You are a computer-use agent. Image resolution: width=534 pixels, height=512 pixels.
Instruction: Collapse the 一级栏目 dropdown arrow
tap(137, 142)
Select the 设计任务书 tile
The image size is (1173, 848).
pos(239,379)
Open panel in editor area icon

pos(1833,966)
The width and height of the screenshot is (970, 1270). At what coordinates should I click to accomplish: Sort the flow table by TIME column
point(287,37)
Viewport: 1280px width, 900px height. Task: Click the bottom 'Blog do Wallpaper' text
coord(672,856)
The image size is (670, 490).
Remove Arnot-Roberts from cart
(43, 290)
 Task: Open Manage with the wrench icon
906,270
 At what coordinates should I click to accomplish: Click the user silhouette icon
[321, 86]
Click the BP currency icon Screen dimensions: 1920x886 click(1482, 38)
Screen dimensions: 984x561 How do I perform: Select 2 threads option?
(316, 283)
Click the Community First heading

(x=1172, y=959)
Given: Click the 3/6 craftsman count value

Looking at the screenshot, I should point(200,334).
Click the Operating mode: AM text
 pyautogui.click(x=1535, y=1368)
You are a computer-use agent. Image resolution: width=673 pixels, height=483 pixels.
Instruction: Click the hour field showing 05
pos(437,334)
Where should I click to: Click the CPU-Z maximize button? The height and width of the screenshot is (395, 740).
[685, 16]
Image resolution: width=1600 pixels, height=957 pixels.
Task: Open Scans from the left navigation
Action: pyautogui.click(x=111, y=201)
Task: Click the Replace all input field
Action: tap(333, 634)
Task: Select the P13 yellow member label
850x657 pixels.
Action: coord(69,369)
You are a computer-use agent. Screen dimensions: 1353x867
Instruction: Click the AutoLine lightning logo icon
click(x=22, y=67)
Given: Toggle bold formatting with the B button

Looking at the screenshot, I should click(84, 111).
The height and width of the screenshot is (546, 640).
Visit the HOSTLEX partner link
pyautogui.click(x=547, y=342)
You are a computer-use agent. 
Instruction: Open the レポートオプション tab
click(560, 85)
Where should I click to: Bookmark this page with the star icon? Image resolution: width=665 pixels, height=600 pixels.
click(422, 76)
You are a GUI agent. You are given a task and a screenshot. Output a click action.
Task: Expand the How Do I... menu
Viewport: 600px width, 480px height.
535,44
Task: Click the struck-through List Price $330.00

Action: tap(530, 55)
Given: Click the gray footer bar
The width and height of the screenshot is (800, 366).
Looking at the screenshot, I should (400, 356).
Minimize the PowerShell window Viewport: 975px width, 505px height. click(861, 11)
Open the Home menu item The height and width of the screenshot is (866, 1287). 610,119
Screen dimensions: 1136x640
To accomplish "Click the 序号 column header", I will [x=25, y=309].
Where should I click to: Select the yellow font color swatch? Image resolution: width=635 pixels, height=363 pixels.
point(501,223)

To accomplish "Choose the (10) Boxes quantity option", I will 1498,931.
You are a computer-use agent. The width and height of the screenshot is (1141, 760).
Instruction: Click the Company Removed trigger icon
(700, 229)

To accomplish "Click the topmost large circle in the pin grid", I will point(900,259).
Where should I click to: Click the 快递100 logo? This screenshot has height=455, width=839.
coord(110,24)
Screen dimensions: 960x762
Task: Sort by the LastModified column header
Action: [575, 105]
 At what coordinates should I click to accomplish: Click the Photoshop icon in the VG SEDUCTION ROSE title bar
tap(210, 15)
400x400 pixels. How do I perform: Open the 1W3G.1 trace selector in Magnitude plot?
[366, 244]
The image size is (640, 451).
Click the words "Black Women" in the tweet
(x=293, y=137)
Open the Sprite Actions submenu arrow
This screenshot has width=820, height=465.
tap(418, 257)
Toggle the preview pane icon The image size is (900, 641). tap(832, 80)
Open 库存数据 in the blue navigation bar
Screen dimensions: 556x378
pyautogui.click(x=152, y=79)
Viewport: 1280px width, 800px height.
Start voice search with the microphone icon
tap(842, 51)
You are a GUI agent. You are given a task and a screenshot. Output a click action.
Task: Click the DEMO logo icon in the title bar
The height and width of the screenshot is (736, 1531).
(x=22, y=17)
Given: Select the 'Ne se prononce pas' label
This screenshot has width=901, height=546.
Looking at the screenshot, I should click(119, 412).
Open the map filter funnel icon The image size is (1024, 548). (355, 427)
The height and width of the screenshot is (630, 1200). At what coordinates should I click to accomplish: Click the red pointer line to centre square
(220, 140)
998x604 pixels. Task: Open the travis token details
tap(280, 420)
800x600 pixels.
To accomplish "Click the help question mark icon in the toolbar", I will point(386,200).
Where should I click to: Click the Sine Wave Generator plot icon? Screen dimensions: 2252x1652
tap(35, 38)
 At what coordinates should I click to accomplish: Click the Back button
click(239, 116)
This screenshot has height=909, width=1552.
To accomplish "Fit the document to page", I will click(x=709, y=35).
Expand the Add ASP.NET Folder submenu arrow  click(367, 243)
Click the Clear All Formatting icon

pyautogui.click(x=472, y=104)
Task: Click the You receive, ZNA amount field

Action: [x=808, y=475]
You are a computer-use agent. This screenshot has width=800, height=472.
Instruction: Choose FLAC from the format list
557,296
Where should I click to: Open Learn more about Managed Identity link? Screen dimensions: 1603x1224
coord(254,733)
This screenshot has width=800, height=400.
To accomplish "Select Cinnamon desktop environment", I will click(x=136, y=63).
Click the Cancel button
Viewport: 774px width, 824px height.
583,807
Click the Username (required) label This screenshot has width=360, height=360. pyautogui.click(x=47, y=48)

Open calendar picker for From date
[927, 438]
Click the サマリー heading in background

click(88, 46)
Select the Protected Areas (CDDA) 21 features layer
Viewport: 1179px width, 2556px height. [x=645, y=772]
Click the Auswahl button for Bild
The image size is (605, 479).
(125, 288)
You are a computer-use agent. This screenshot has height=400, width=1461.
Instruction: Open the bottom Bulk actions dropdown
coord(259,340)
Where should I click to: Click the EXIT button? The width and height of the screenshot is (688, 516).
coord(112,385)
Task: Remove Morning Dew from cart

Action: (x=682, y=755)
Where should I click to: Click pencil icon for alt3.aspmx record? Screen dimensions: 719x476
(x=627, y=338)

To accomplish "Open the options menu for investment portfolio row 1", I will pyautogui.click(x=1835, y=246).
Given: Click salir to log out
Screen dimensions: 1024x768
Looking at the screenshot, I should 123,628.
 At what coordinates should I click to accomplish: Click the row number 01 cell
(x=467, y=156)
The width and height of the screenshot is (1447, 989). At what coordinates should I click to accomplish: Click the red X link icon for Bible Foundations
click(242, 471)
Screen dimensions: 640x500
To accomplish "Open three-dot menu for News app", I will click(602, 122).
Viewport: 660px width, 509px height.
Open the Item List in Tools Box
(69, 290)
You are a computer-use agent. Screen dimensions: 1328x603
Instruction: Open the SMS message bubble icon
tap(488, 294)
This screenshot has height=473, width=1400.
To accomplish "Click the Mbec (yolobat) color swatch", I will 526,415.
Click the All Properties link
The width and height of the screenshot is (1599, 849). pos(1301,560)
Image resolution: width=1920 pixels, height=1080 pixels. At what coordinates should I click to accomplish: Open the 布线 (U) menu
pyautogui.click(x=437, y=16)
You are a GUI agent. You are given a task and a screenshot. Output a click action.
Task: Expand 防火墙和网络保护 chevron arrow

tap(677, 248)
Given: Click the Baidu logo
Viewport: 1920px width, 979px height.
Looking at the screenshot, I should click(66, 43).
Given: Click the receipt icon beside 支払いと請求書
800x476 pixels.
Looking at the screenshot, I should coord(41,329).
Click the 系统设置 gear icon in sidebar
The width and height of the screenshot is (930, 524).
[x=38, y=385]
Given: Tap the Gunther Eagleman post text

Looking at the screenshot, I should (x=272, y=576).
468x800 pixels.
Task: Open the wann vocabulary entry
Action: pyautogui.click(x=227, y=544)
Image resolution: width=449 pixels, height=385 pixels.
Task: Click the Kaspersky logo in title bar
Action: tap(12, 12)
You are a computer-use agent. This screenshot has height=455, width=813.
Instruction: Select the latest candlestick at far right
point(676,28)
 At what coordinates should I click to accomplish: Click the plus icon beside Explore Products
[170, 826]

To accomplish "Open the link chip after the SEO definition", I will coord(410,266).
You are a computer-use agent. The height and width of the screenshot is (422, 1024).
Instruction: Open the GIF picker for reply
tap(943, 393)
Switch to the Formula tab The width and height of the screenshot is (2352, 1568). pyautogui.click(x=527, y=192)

□ □ □ □ □ □ □

What you will do:
Filter the entries above down to the lines that contain the string "Viewport". Case counts.

Problem solution:
Viewport: 1280px width, 900px height. Task: Click the bottom 'Blog do Wallpaper' text
Viewport: 600px width, 480px height.
Minimize the PowerShell window Viewport: 975px width, 505px height. click(861, 11)
Viewport: 1280px width, 800px height.
Viewport: 774px width, 824px height.
Viewport: 1179px width, 2556px height. [x=645, y=772]
Viewport: 660px width, 509px height.
Viewport: 1920px width, 979px height.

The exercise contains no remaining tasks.